I truly believe that therapy as a profession needs to allow itself to become more flexible to other influences that might enhance the possibilities of client growth. Once such influence could well be coaching in its directive action based model of progress. I truly like inner child and especially Internal Family Systems Therapy (IFS), that looks at the range of thinking parts and the influence they bring. In IFS especially, the process of “unblending” from parts that keep us stuck and the discovery of “exiled” parts that we have repressed can help us to look at things in a more practical way.

Part of this process is to use the Adult voice to help find compassion for the other troubled child like voices like shame, critic, escape and anger. But just what is it to be an adult?

If we are honest with ourselves, we spend a lot of time in “child” mode, re-enacting aspects of our development. Whether it’s in conflict with another or when we are ruminating or listening to our own self-talk, our younger selves often come through, consolidating our early beliefs. We have to learn to be an adult.

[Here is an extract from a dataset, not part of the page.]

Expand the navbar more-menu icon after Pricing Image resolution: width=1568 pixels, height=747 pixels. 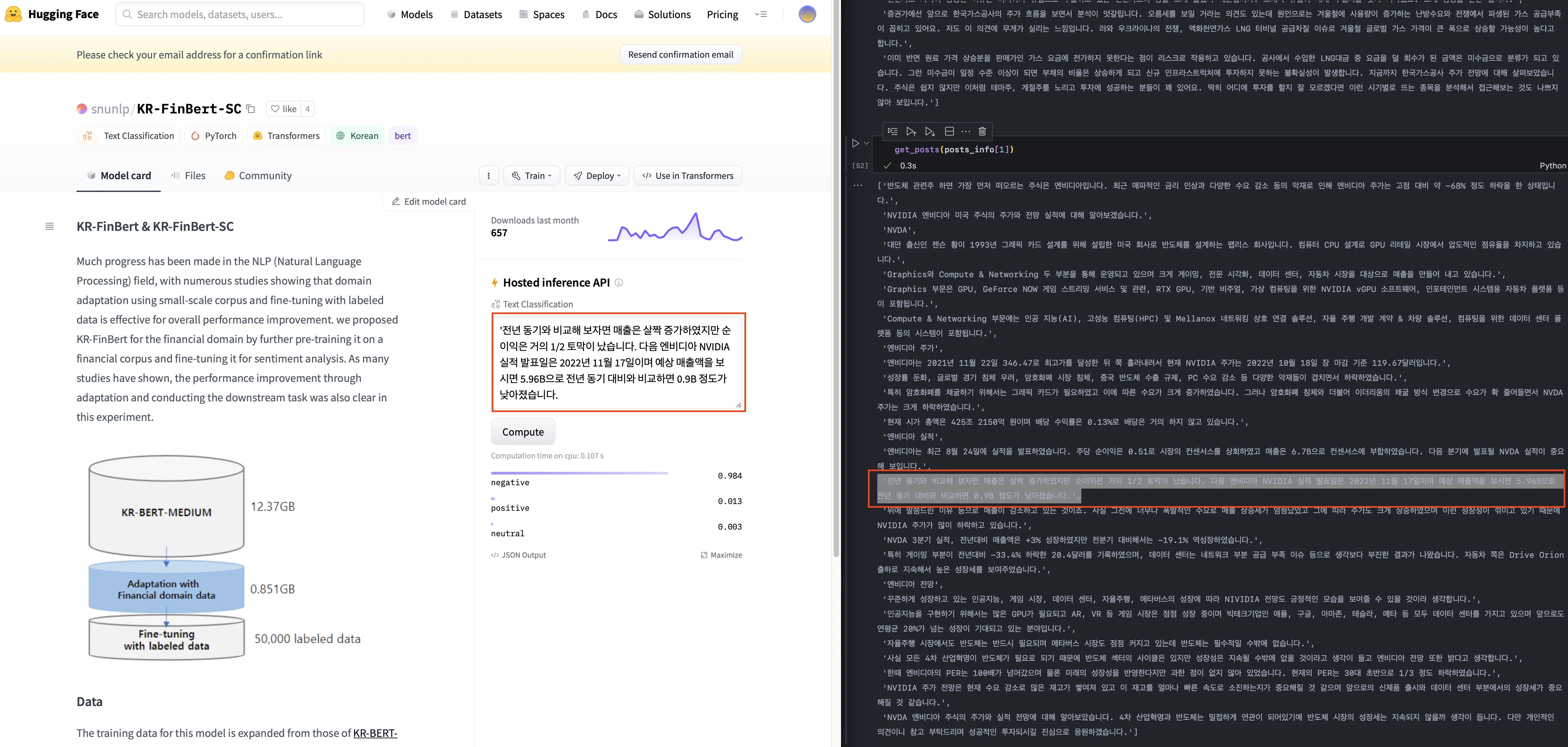click(x=761, y=14)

Most adult responses are a combination of emotion and logic, not too much of one and not too much of the other. Decisions and responses are made with all information at hand and realism is applied. This can only be done by being in the present moment, listening and communicating effectively and gathering information that is relevant. Any less than positive experience around the same event can be tempered with lessons learned. This is difficult for many of us who live our lives with fear, anxiety, regret and the expectation of outside influence.

How do we learn to be an adult when we have not been taught? One exercise I really like to kick off the process is from the Inner Child Workbook by Cathryn Taylor. She quotes Dorothy Corkville Briggs from Celebrate Yourself “A responsible inner adult is that part capable of thinking, in touch with reality, that postpones instant gratification for long term gain. It estimates the probability of consequences of certain acts. It is the part of you that is responsible for you and to others”.

Finding your adult side is extremely important because it can help negotiate a balance between other parts of your thinking. Taylor suggests an exercise where you list various men and women who you believe are responsible and why. The exercise moves on to write a list of responsible things done and rating against a list of what is perceived as responsible behaviour. One small step forward but maybe a giant leap will follow!

Carl Rogers also gave us information on what it is to be an adult:

1. Open to experience: both positive and negative emotions accepted. Negative feelings are not denied, but worked through (rather than resorting to ego defense mechanisms).

2. Existential living: in touch with different experiences as they occur in life, avoiding prejudging and preconceptions. Being able to live and fully appreciate the present, not always looking back to the past or forward to the future (i.e. living for the moment).

3. Trust feelings: feeling, instincts, and gut-reactions are paid attention to and trusted. People’s own decisions are the right ones, and we should trust ourselves to make the right choices.

4. Creativity: creative thinking and risk-taking are features of a person’s life. A person does not play safe all the time. This involves the ability to adjust and change and seek new experiences.

5. Fulfilled life: a person is happy and satisfied with life, and always looking for new challenges and experiences.

Rogers believed that every person could achieve their goal. This means that the person is in touch with the here and now, his or her subjective experiences and feelings, continually growing and changing.